GOAL OF THE EXERCISE: Copy the portion of the glossary text that opens with the words containing "Ascend computing language" and closes with "media data processing.", keeping every word unchanged.

SOURCE TEXT:
>>>
Glossary

A-E

Table 1

Term/Acronym/Abbreviation

Description

A

AccumulatedRelativeError

Accumulated relative error

An accuracy comparison algorithm. The result ranges from 0 to infinity. A value closer to 0 indicates a higher similarity.

Advisor

An expert system

A tool used to locate top performance tuning issues of models and operators, identify and analyze bottlenecks, and output tuning suggestions, thereby improving the development efficiency.

AI

Artificial intelligence

A new science to study and create machines that can mimic humans and extend the reach of human ability.

AIPP

Artificial intelligence preprocessing

AIPP is introduced for AI Core-based image preprocessing including image resizing, color space conversion (CSC), and mean subtraction and factor multiplication (for pixel changing), prior to model inference.

Ascend EP

Ascend endpoint

Ascend EPs are Ascend AI Processors that serve as secondary devices, for example, PCIe accelerator cards. They work with the primary devices (x86 or Arm servers) for efficient inference, training, and image recognition.

Ascend RC

Ascend root complex

Ascend RCs are Ascend AI Processors that serve as the primary devices, for example, the Atlas 200 DK. They provide the host control function and are mainly applicable to mobile devices.

AscendCL

Ascend computing language

AscendCL provides a collection of C language API libraries for users to develop deep neural network (DNN) applications for target recognition and image classification, ranging from device, context, stream, and memory management, to model and operator loading and execution, as well as media data processing.

ASHA

Asynchronous successive halving algorithm

A hyperparameter optimization algorithm based on dynamic resource allocation. Its basic idea is to parallelize the training of multiple sets of hyperparameters, with a small number of training iterations per round. It evaluates and ranks all hyperparameters, and stops the training of hyperparameters ranked in the lower half in advance. Then it evaluates remaining hyperparameters in the next round, and halves them again until the optimization objective is achieved.

ATC

Ascend tensor compiler

  • ATC converts network models under open-source frameworks, such as Caffe and TensorFlow, into offline models supported by Ascend AI Processors. It implements operator scheduling tuning, weight data rearrangement, and memory usage tuning during model conversion.
  • ATC can be used to build operators.

Accuracy comparison

Accuracy comparison

Accuracy comparison compares the dump data of a model running on NPUs and Ground Truth (.npy file of the model running on GPUs or CPUs). It implements comparison between the computation results of Huawei-developed operators and third-party equivalents.
<<<
STORED DATA:
>>>
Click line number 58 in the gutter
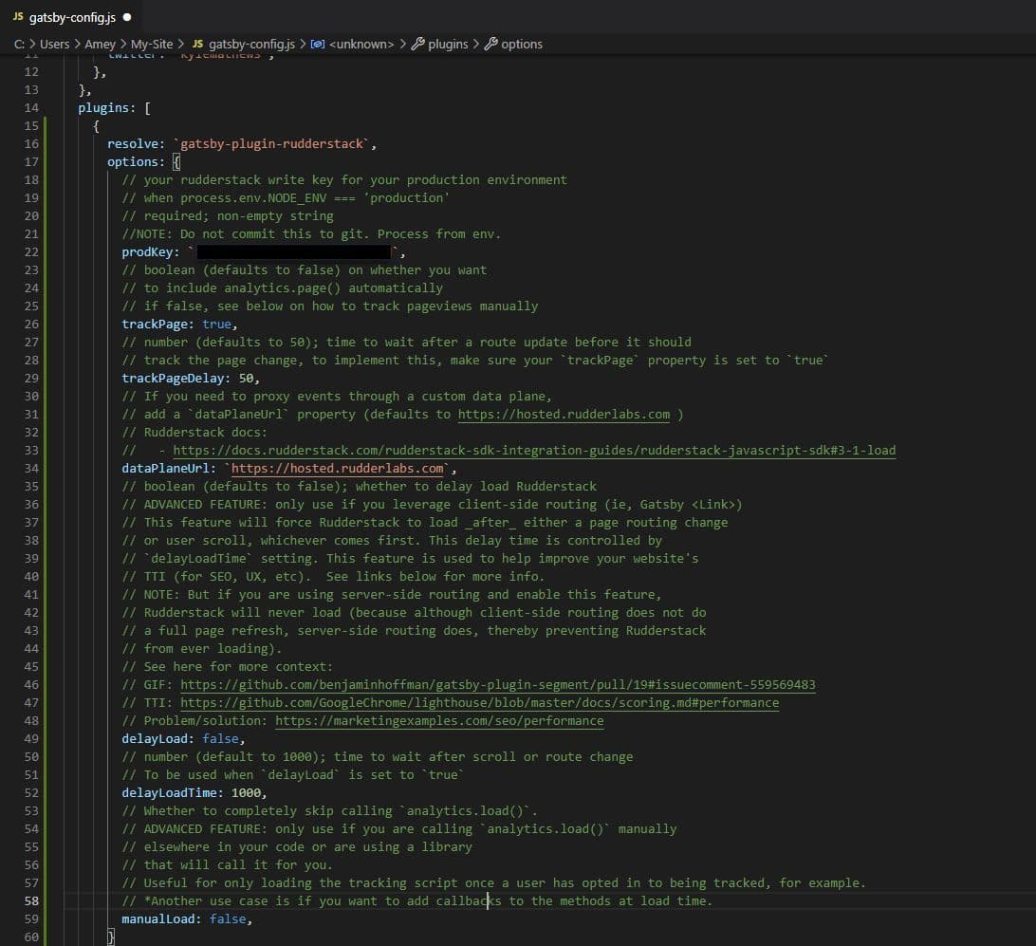The height and width of the screenshot is (946, 1036). coord(31,900)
<<<
THE COMPLETED TASK:
Ascend computing language

AscendCL provides a collection of C language API libraries for users to develop deep neural network (DNN) applications for target recognition and image classification, ranging from device, context, stream, and memory management, to model and operator loading and execution, as well as media data processing.